The first time I went into a Weight Watchers meeting was January 3, 2003.
I did well back then, because I was stupid and naïve.
Over the years, I see-sawed with my weight, which is why I believe companies like Weight Watchers are so successful. Then I started growing up, oh about 5 years ago 🙂 I started educating myself and trying to find out why I was feeling like an 80 year old person in a 36 year old body. I wanted to know why my allergies are running rampant, why my anxiety and depression were so bad, why I never woke up feeling refreshed and why I couldn’t put two thoughts together.

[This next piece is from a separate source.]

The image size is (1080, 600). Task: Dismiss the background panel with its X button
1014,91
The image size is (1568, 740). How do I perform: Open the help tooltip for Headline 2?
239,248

Everywhere I turned, led me to food and diet.
I was doing it all wrong.
I was following Weight Watchers protocol. I was listening to the commercials that told me if I ate 100 calorie snack bars and fat free cheese that I would lose weight. I was listening to them tell me that aspartame was good and that sugar was bad.
Lies, all lies!
OK, well maybe sugar is a bit of a shit starter, but I would rather be friends with sugar than with aspartame. But that’s me. Listen, use honey…coconut sugar, you have options!
July 4, 2014 I had hit my “a-ha” moment. I saw myself in a bathing suit and cried. I stepped on the scale and saw the number 255 show up and cried some more. I was 255 before, but I was growing a human being in my belly…..totally different.
The next day I went shopping and I stopped buying all the crap. I started cooking from scratch and we only ate out once a week at “good choice restaurants” and the weight started falling off. I was losing so much weight and inches that at one point I went to the doctor because I was convinced I was dying.
I had lost 40 lbs in a 6 month time span and I went from size 22 to 16!
Then my weight loss efforts stalled and in February of 2015, I joined Weight Watchers again 🙁
By May of 2015, my anxiety and depression was the worst it has ever been. It took everything for me to get out of bed in the morning, it took all I had to take a shower, brush my teeth, do the dishes, keep up with the housework…..which most of the days, didn’t even happen.
I followed their SmartPoints program because they deem it to be the healthiest program ever.
Yeah, my left foot!
In June of 2017 I finally had enough, I had gained 20 pounds back since February of 2015. I know on average that doesn’t seem like a lot, but to me….it was horrible. I’ve been back on anxiety medication, my house is in shambles, I either sleep too much or not enough and just a plain ole hot mess.
Now, here I sit, encouraging all of you to just eat healthy. Nourish your body with good fuel and your soul with self care.
How, here I sit, completely vulnerable telling you that I have to pick up my pieces one by one. I have to deep clean every inch of my house because it hadn’t been done since 2015. I have to essentially start over from day one again.
So, you see, this isn’t just a weight loss journey for me. It has turned into so much more. This journey of mine now encompasses getting healthy, getting organized, cleaning my home and turning it into a sanctuary that I want to come home to, taking care of myself, loving up on my family and learning how to have fun again.
My hope is that I can help just 1 person out there who is or was suffering like I am and was. If you are, please know that you are never alone….people just don’t want to talk about it. But I do, I’m here to talk about it! Please reach out!!